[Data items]
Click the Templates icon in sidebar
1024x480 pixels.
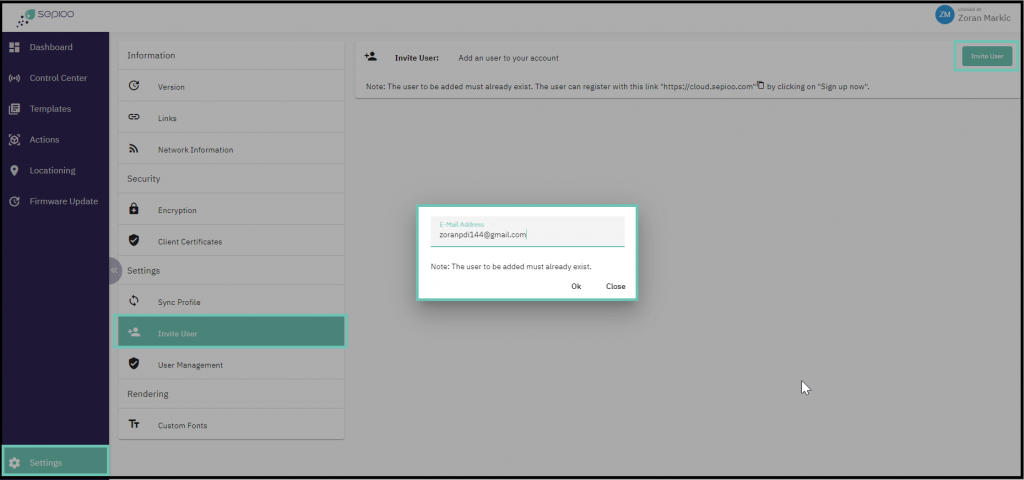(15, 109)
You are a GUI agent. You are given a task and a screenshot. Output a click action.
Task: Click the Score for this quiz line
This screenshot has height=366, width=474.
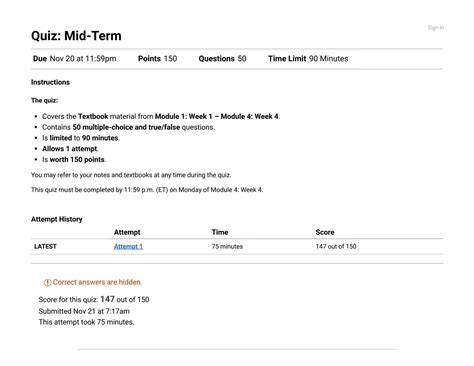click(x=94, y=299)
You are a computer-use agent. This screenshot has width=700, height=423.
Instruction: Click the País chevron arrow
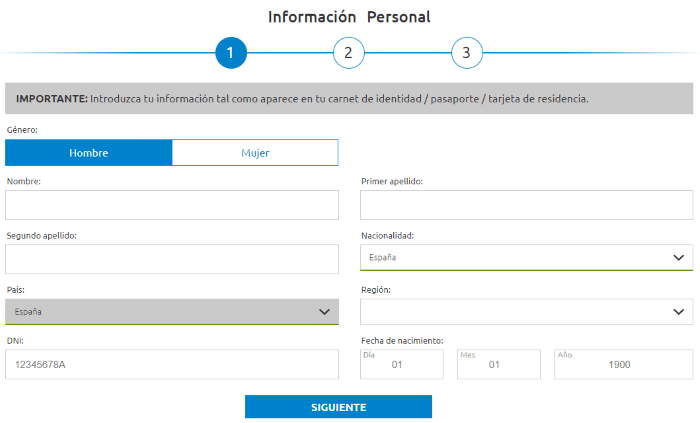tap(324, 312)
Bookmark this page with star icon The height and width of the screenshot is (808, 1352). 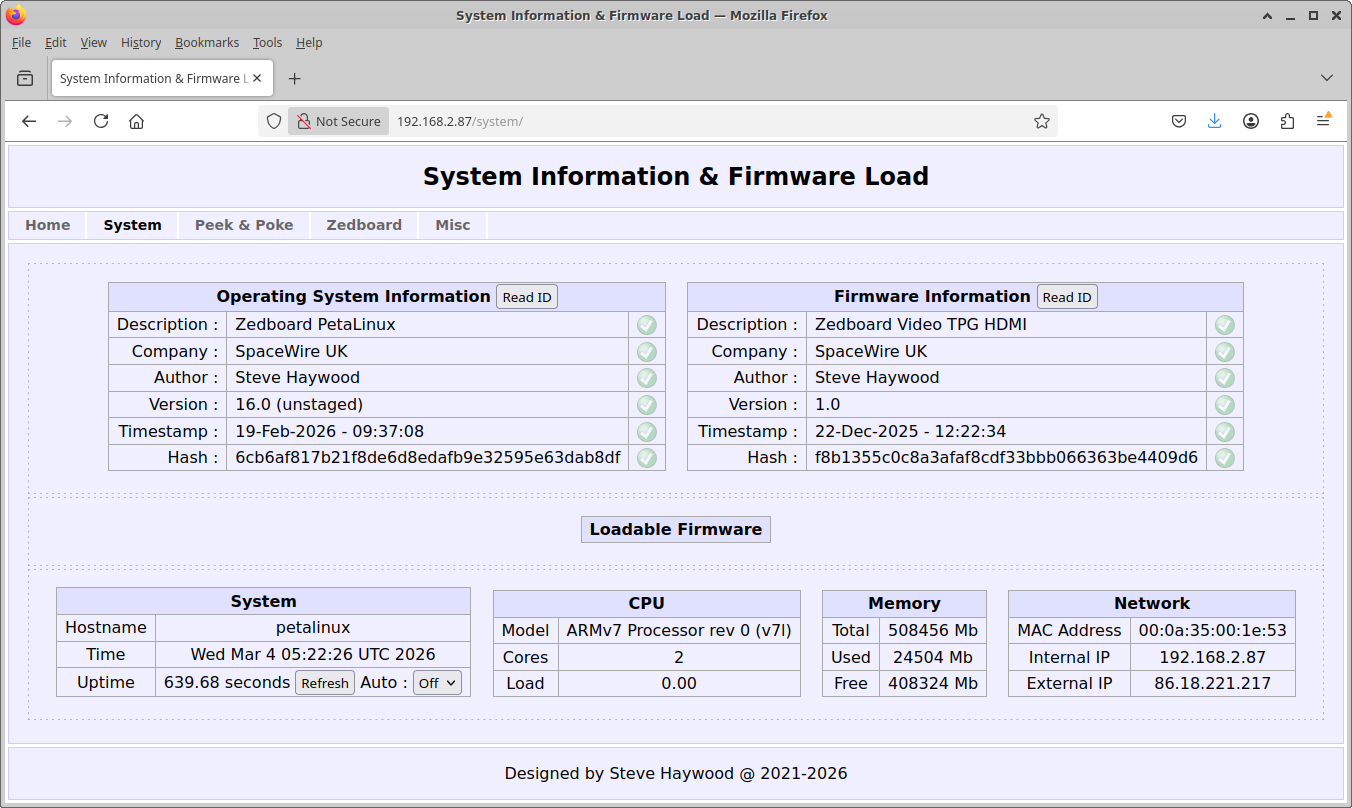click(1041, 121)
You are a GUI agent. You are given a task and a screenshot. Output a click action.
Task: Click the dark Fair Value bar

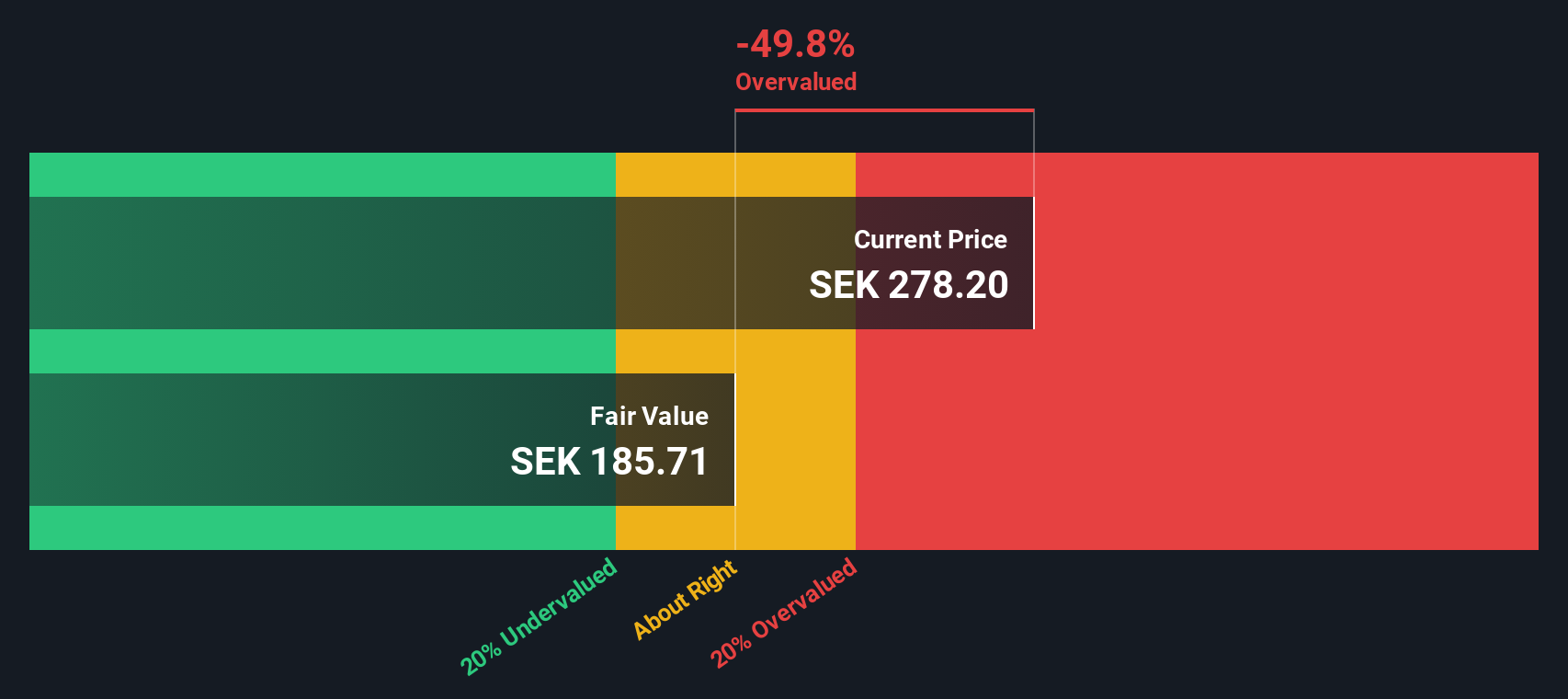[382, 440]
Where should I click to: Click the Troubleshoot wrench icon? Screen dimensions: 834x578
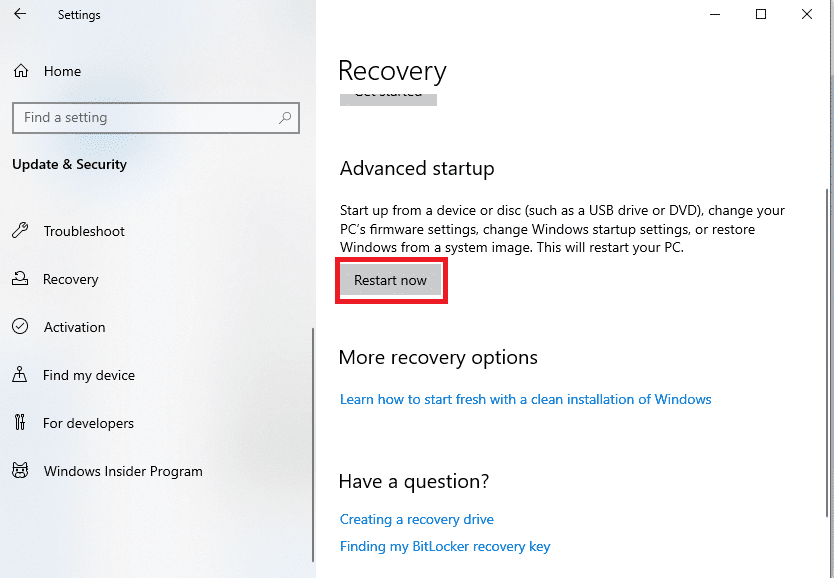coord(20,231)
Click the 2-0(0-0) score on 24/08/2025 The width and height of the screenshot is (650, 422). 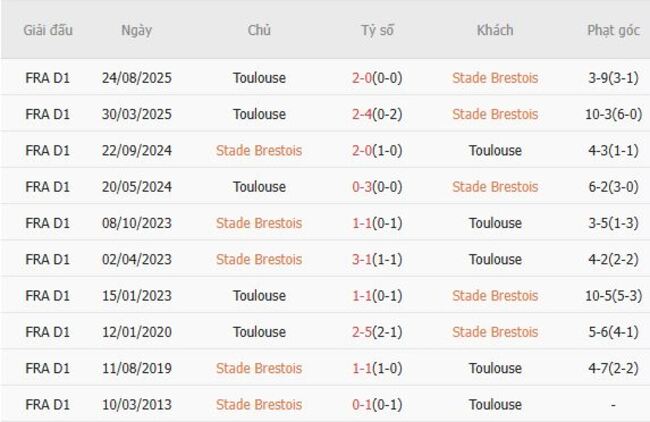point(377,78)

About this exercise ▸ Starting with the first line of the records above and stopping after the line containing "You are a computer-use", repeat every line exactly and leave out the pictures.

Task answer ▸
Click the Templates icon in sidebar
1024x480 pixels.
(15, 109)
You are a GUI agent. You are given a task and a screenshot. Output a click action.
Task: Click the Score for this quiz line
This screenshot has height=366, width=474.
click(x=94, y=299)
You are a computer-use agent. This screenshot has width=700, height=423.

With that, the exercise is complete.